# Hitch Storage



## outinfo952 (Feb 8, 2004)

Hi there,
I hope that that all are enjoying the long weekend but for those of us left behind I have a simple question. Where and how do you store your hitch set up while at the campground? I have an Equalizer and do not usually take the bars off because of all of the grease. For that matter where do you store at home?

Thanks.

Geoff


----------



## nascarcamper (Jan 27, 2005)

I have the round bar Husky and I leave the drawbar on the truck while camping and put the bars in a garbage bag in the front pass through. I lock the draw bar with locking clip so it don't get missing in some parking lot. While at home I hang the bars on the shed wall and leave the heavy part on the floor in the corner. I do cheat and use my golf cart to haul them to the shed. I quess we're the only two that didn't get away huh?


----------



## huntr70 (Jul 8, 2005)

Not the only 2......I am home too!!!

With my setup, I just slip a shopping bag over the hitch while camping, and stuff the WD bars in the pass thru. At home, I put the hitch in a bag again and slip it into the pass thru also......but my setup is different than the Equalizers.

Steve


----------



## Fire44 (Mar 6, 2005)

No you are the only two.....and to make it worse I have to work tonite and tomorrow. But I do get Monday off. But my wife is working that day so I guess that I will just be doing yard work.
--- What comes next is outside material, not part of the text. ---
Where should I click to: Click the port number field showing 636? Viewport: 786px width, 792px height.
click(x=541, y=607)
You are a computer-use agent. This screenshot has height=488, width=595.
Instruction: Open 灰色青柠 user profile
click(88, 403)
I have a Reese Dual Cam and I place the bars and the draw bar in the front compartment.

Gary


----------



## MeatMan (Aug 21, 2005)

I first recommend that you go easier with the grease. I was overdoing it on my previous trailer. I use a light coat of heavy weight oil now and it's a definite improvement. I put 3 things on the front of my new outback for my hitch, etc. when I'm in a park. 1st I put a chrome garment hook on each side to hang my chains on. I put a plug holder from Walmart on the front that my pigtail fits right in, and I built 2 hanging brackets out of strap iron that slide right on the frame and have a tray to lay my equalizer bars, sway bar, and pipe in. This keeps everything out of the dirt especially when it rains. If I had a camera I would include pix. hopes this helps. Meatman


----------



## 7heaven (Jun 4, 2005)

I leave my Equalizer set-up on the van while camping and along the wall inside the garage when home.


----------



## mikew (Apr 17, 2005)

Add me to the at home list,
I also store my bars in the front compartment

mike


----------



## NDJollyMon (Aug 22, 2003)

I put them in bike area, or leave them outside under the trailer. (when safe)
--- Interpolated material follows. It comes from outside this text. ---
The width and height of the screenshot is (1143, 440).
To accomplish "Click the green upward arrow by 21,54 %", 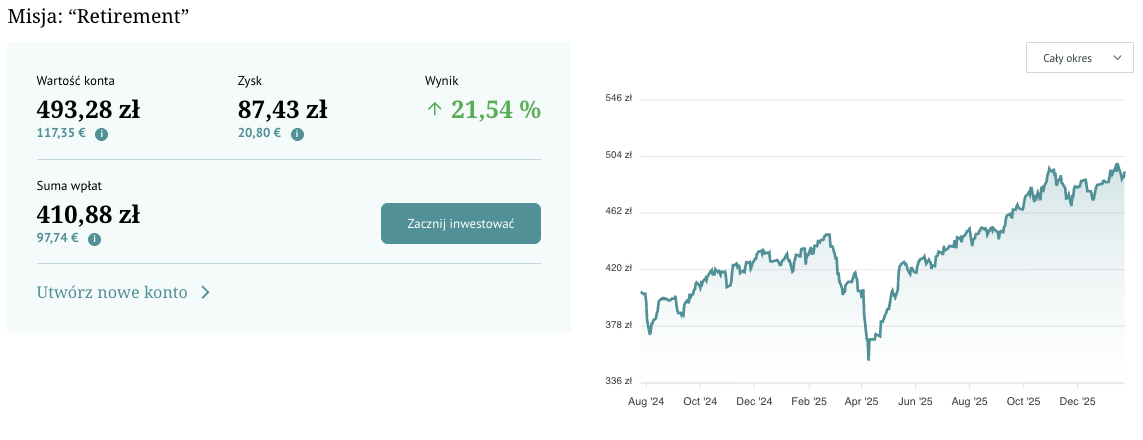I will pyautogui.click(x=434, y=109).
I don't grease mine at all. (silicone only)


----------



## stapless (Feb 20, 2005)

we, luckily, are out on a 2 week trip







!! visiting my father in law so I got to check in for email and also a quick browse here.

I leave the hitch on my truck. I have round bars on my reese WD, and they fit quite nicely next to the propane tanks under the flimsy white cover. that way, no grease inside the morgue drawer.

scott


----------



## Y-Guy (Jan 30, 2004)

Here is what I did for my hitch bars on my previous Outback. Hitch Bar Storage


----------



## BoaterDan (Jul 1, 2005)

For whatever it's worth... happened to be in the Sterling State Park office in the morning when a guy came in to report his hitch had been stolen off his TV during the night.
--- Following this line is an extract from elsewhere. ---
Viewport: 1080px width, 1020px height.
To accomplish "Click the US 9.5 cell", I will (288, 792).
I lock mine away in the front pass-through now, in the space that was occupied by the blocks and wheel chocks - they trade places back and forth.


----------



## HootBob (Apr 26, 2004)

I keep my hitch locked on my tv at all times

Don


----------



## mswalt (Sep 14, 2004)

I always put my hitch in the storage compartment. Don't want to take any chances that someone will walk off with it (or any parts of it). Hitch and bars all get put away.

Mark


----------